There's actually a lot to like about this movie. Sandra Bullock gives a really good performance as usual, first as the desperate housewife who becomes even more desperate as her world starts falling apart around her. One day, she learns that her husband is dead, and she numbly goes through the motions of making funeral arrangements, telling her children, and trying not to fall apart. The next day when she wakes up, her husband is still alive. Thus goes the pattern, with her moving back and forth through time. And herein lies the problem. A "premonition" (at least according to Webster's dictionary) is "a previous notice or warning, the anticipation of an event without conscious reason." Nowhere in that definition does it say one who has a premonition rockets back and forth through time. The character isn't really having a premonition about future events, she's time traveling, and doing a crappy job of it. More about that later.

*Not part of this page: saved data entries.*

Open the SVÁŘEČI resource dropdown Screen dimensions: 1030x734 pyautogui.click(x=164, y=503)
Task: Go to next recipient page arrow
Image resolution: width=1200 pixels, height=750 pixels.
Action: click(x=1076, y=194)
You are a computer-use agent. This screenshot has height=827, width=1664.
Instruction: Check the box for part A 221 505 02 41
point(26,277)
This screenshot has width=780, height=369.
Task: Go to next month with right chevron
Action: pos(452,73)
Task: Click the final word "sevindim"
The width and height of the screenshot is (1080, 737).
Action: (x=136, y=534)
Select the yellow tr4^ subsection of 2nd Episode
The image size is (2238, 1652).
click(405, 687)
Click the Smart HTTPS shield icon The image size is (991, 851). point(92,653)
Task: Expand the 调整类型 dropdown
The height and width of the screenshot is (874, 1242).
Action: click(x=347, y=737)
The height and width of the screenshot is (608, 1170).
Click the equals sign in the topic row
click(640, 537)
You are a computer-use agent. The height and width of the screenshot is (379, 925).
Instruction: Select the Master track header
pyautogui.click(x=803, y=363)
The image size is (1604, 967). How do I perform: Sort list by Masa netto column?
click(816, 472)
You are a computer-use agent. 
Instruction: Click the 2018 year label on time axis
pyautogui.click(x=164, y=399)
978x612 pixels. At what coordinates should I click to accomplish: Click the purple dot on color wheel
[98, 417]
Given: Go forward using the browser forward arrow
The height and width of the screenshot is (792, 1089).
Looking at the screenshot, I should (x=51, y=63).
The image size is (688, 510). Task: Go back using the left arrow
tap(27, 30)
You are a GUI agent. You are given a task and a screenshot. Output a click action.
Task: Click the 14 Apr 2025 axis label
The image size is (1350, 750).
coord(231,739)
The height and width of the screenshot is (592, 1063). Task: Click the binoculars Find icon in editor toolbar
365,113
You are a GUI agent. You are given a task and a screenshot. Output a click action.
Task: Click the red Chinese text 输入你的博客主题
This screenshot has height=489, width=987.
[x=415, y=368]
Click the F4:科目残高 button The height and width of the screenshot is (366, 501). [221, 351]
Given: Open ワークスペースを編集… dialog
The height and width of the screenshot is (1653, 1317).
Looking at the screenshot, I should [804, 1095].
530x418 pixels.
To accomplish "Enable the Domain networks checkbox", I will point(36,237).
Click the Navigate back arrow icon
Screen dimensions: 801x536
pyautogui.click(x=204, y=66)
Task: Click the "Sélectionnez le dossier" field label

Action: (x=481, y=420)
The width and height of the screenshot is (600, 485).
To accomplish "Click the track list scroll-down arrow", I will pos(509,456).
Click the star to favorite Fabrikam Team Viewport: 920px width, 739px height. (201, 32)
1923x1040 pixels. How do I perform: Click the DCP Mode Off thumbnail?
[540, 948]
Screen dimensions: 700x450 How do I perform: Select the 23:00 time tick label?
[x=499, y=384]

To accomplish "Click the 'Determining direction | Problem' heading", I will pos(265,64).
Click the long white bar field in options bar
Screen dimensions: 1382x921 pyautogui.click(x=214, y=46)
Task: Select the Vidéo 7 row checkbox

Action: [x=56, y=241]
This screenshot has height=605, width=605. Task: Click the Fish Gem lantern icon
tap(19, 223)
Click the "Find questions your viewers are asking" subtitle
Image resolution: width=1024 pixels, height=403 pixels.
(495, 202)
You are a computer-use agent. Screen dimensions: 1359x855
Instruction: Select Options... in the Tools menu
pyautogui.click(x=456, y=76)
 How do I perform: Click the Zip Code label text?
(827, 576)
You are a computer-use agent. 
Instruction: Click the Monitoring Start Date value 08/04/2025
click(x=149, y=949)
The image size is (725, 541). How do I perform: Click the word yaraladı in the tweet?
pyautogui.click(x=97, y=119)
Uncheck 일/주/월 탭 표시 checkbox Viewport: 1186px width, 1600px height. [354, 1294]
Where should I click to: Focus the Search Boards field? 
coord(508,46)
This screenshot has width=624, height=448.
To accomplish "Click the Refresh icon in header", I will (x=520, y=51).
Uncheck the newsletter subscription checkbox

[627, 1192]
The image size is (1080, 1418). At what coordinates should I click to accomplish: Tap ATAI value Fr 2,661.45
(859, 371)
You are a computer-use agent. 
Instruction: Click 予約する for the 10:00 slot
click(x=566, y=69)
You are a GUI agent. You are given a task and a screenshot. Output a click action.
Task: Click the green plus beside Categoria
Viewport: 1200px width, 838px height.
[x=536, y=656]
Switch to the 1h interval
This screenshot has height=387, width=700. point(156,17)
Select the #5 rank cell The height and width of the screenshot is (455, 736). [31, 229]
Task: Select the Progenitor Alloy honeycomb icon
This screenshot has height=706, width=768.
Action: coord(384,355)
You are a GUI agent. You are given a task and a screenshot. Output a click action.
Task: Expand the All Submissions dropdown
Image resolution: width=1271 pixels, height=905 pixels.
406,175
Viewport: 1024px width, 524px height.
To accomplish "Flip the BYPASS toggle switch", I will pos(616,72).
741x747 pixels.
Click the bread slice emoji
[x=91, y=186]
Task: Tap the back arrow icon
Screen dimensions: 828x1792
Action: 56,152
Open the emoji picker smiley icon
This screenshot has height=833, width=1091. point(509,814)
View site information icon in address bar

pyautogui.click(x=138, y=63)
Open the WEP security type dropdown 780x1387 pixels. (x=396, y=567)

Julian Sands does a great job in his maybe twenty minutes of combined screentime playing the husband. His character is so underused that we never get a sense of what the marriage is actually like until later in the movie, and when the revelation comes, it seems to come out of nowhere. Events that are supposed to be foreshadowing some kind of doom, like the appearance of creepy black crows that die in bloody ways are a tad redundant by the time they show up, since we already know that something bad is going to happen (we've been to the future, remember?) but they might provide some jump scares.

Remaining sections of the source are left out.